▶ Dataset excerpts
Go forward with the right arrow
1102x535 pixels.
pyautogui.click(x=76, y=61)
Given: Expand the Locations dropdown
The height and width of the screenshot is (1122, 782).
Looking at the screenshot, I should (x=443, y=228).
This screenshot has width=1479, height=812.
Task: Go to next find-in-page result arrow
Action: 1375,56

▶ Your assignment
Once the line containing "1102x535 pixels." is found, print it and every line after it through the end of the listing, exactly and alone.

▶ Solution for this problem
1102x535 pixels.
pyautogui.click(x=76, y=61)
Given: Expand the Locations dropdown
The height and width of the screenshot is (1122, 782).
Looking at the screenshot, I should (x=443, y=228).
This screenshot has width=1479, height=812.
Task: Go to next find-in-page result arrow
Action: 1375,56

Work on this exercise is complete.